* TASK DESCRIPTION
Return the data given below exactly as it appears.

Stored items
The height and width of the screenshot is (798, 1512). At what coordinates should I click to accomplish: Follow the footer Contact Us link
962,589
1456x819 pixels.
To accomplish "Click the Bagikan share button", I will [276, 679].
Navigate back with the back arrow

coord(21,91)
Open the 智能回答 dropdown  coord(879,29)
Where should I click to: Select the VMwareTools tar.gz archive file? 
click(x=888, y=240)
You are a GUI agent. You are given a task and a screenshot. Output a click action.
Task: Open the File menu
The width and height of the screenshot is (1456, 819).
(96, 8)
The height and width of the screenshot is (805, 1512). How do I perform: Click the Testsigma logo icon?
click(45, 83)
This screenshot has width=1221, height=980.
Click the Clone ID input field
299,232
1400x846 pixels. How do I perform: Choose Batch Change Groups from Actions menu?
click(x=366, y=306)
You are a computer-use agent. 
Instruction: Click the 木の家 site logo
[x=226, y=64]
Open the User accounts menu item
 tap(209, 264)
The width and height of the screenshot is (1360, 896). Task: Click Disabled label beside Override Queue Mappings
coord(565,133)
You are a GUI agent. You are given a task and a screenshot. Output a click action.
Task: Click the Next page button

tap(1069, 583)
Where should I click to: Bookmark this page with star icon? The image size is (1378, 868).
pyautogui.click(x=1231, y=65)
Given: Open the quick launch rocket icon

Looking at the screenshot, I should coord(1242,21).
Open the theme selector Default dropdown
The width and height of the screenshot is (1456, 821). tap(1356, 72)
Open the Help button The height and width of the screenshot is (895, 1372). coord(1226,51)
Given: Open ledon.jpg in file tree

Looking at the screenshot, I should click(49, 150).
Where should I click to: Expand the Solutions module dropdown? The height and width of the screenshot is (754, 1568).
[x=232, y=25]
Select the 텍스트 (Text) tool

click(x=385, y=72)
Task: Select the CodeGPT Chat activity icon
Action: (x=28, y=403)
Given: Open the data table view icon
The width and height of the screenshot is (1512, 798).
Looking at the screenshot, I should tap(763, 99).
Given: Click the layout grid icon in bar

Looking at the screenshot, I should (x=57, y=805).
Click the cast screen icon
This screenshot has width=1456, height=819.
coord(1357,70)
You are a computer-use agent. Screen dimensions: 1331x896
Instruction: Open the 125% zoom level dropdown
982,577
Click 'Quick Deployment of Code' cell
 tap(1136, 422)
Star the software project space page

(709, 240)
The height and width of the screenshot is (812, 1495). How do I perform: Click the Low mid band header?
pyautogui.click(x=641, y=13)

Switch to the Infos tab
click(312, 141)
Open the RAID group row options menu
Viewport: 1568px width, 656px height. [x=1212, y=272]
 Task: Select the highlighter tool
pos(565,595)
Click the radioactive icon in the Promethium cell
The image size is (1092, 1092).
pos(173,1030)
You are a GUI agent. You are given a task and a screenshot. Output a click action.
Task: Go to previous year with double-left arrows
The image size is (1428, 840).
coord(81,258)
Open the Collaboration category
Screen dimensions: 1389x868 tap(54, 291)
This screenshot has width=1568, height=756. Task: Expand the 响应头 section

* ANSWER BOX
The height and width of the screenshot is (798, 1512). At what coordinates should I click to accomplish: Follow the footer Contact Us link
962,589
1456x819 pixels.
To accomplish "Click the Bagikan share button", I will [276, 679].
Navigate back with the back arrow

coord(21,91)
Open the 智能回答 dropdown  coord(879,29)
Where should I click to: Select the VMwareTools tar.gz archive file? 
click(x=888, y=240)
You are a GUI agent. You are given a task and a screenshot. Output a click action.
Task: Open the File menu
The width and height of the screenshot is (1456, 819).
(96, 8)
The height and width of the screenshot is (805, 1512). How do I perform: Click the Testsigma logo icon?
click(45, 83)
This screenshot has width=1221, height=980.
Click the Clone ID input field
299,232
1400x846 pixels. How do I perform: Choose Batch Change Groups from Actions menu?
click(x=366, y=306)
You are a computer-use agent. 
Instruction: Click the 木の家 site logo
[x=226, y=64]
Open the User accounts menu item
 tap(209, 264)
The width and height of the screenshot is (1360, 896). Task: Click Disabled label beside Override Queue Mappings
coord(565,133)
You are a GUI agent. You are given a task and a screenshot. Output a click action.
Task: Click the Next page button

tap(1069, 583)
Where should I click to: Bookmark this page with star icon? The image size is (1378, 868).
pyautogui.click(x=1231, y=65)
Given: Open the quick launch rocket icon

Looking at the screenshot, I should coord(1242,21).
Open the theme selector Default dropdown
The width and height of the screenshot is (1456, 821). tap(1356, 72)
Open the Help button The height and width of the screenshot is (895, 1372). coord(1226,51)
Given: Open ledon.jpg in file tree

Looking at the screenshot, I should click(49, 150).
Where should I click to: Expand the Solutions module dropdown? The height and width of the screenshot is (754, 1568).
[x=232, y=25]
Select the 텍스트 (Text) tool

click(x=385, y=72)
Task: Select the CodeGPT Chat activity icon
Action: (x=28, y=403)
Given: Open the data table view icon
The width and height of the screenshot is (1512, 798).
Looking at the screenshot, I should tap(763, 99).
Given: Click the layout grid icon in bar

Looking at the screenshot, I should (x=57, y=805).
Click the cast screen icon
This screenshot has width=1456, height=819.
coord(1357,70)
You are a computer-use agent. Screen dimensions: 1331x896
Instruction: Open the 125% zoom level dropdown
982,577
Click 'Quick Deployment of Code' cell
 tap(1136, 422)
Star the software project space page

(709, 240)
The height and width of the screenshot is (812, 1495). How do I perform: Click the Low mid band header?
pyautogui.click(x=641, y=13)

Switch to the Infos tab
click(312, 141)
Open the RAID group row options menu
Viewport: 1568px width, 656px height. [x=1212, y=272]
 Task: Select the highlighter tool
pos(565,595)
Click the radioactive icon in the Promethium cell
The image size is (1092, 1092).
pos(173,1030)
You are a GUI agent. You are given a task and a screenshot. Output a click action.
Task: Go to previous year with double-left arrows
The image size is (1428, 840).
coord(81,258)
Open the Collaboration category
Screen dimensions: 1389x868 tap(54, 291)
This screenshot has width=1568, height=756. Task: Expand the 响应头 section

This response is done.